As organized labor contemplates the wreckage of NAFTA, some trade union leaders privately acknowledge that the fight to protect union jobs was actually lost two decades ago. This occurred when organized labor failed to defend industrial jobs in the face of corporate divestment. NAFTA supporters estimate that only 145,000 jobs will be lost as a consequence of NAFTA. Many of these will be trade union jobs, but these anticipated losses are a fraction of the 1,287,000 job losses produced by mass layoffs in 1983 alone and the 1.6 million manufacturing jobs lost since 1989, when a dormant labor movement did not seriously respond to corporate policies of deindustrialization,
The AFL-CIO asserts that unionized workers in the U S. are competitive with foreign producers. However, many union jobs were lost during the 1980s when corporate operations were moved to other countries where labor costs were lower. It remains a moot point that American workers are relatively competitive with many of their higher paid counterparts, since manufacturing jobs have virtually vanished. This is in stark contrast with countries such as Germany, where industrial jobs with livable wages, have been maintained. Trade unions must bear a share of accountability in the disappearance of U.S. manufacturing jobs. Employment in the steel industry declined from more than 570,000 in 1953 to less than 200,000 in 1987--over 150,000 of these jobs were lost between 1979 and 1982
NAFTA serves to institutionalize and legitimize the massive destruction of U.S. manufacturing jobs that has been on-going for the past 20 years. What kind of resistance was waged by steel workers, auto workers and electrical workers who lost their jobs during the last two decades? Did labor organizations understand and respond to these challenges? A microcosm of this story is examined in Dale Hathaway's study of deindustrialization in Pittsburgh in the 1980s. During this decade nearly 50 percent of steel workers along the Monongahela River Valley lost their jobs.
As an industrial area, Pittsburgh lost 30,000 direct steel manufacturing jobs due to layoffs and plant closures. Thousands of these displaced workers faced long periods of unemployment, mortgage foreclosures, evictions and utility shutoffs. Fifteen percent of homeowners in the Pittsburgh region fell behind in mortgage payments.
Today, the steel industries that made Pittsburgh a thriving economic center have all but disappeared. Vast steel mills that once littered the expanse of the Monongahela River Valley have been bulldozed or become hulking artifacts of a decade ago.
Hathaway examines three grass roots movements that arose in response to the corporate restructuring of the Pittsburgh economy in the 1980s. Resistance to conversion from a manufacturing-based economy to a service economy was posed by the Denominational Ministerial Strategy (DMS), the Tri-State Conference on Steel and the Mon Valley Unemployed Committee. Overall, the strategies and goals of these groups differed in intensity, political style and vision, but served to expose the role of corporate and government complicity in dismantling working class communities in the Monongahela River Valley. While these groups were successful in uncovering damaging and worker-irresponsible policies of corporations, they were ill-equipped and under-funded to sustain an active campaign of community awareness and resistance in the face of monetary resources and government and developmental allies available to corporations.

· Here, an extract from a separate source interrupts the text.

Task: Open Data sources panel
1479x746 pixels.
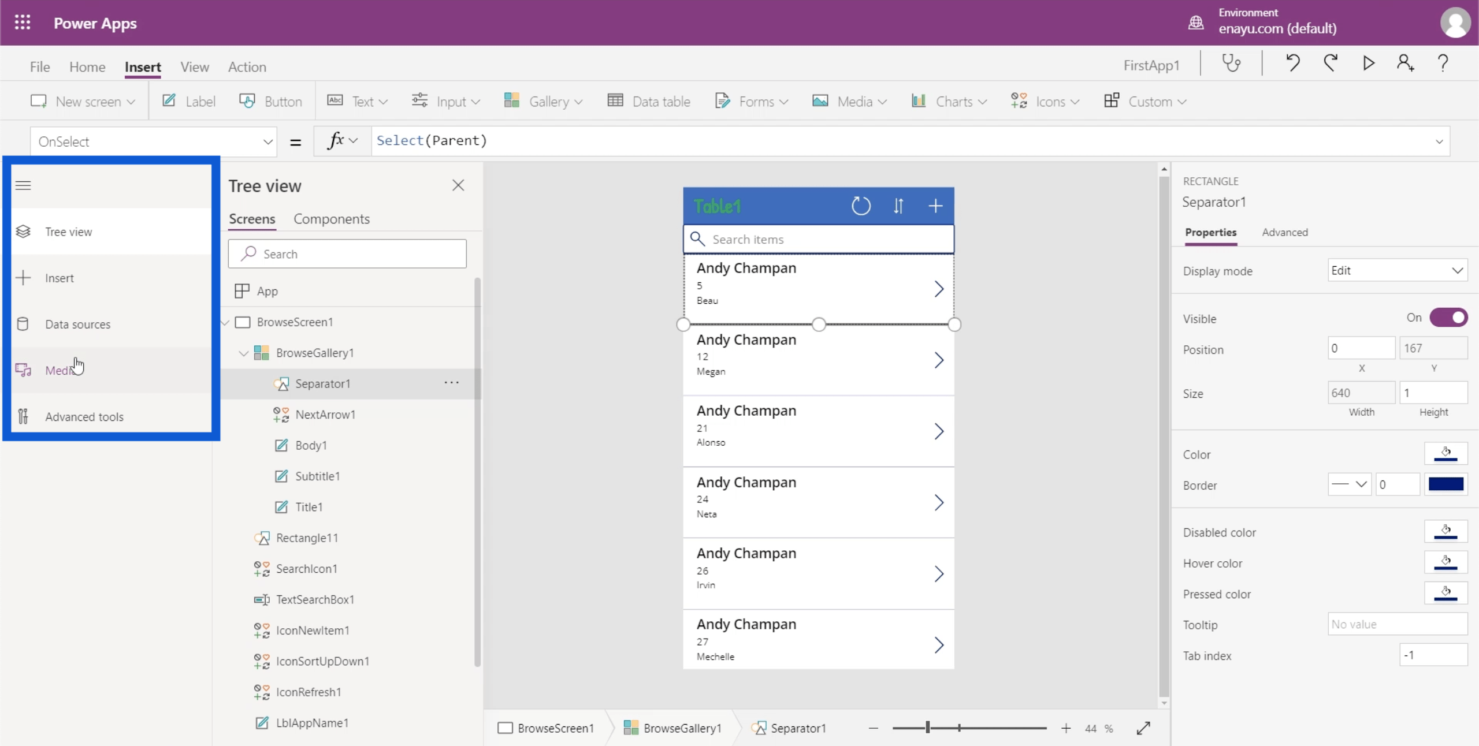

Denominational Ministerial Strategy
The Denominational Ministerial Strategy (DMS), an organization directed by Lutheran pastors initiated the most militant campaign against deindustrialization, in Hathaway's analysis. The DMS's approach was to expose corporate immorality through financial research into decisions that fostered steel mill closures and layoffs in the Pittsburgh region. Plant closures and high unemployment are customarily seen by the public as consequences of ill defined market forces that are nebulous and beyond the scope of intervention, however, DMS research revealed that investment decisions by U.S. Steel, Mellon Bank and other area corporations contributed directly to regional unemployment. The basis for these decisions was to maximize investment profits. DMS attempted to mobilize public support against corporations which traded unemployment for higher earnings on their investments. Data on corporate disinvestment in the community was disseminated to the public through acts of civil disobedience that exposed "corporate evil" and the immorality of investment decisions Typically DMS activists would disrupt bank business and interfere with church services. One activist put rotting fish in a Mellon safe deposit box. Activists publicly interfered with church sermons to condemn Mellon Bank and U.S. Steel executives of the social and moral cost of their greed.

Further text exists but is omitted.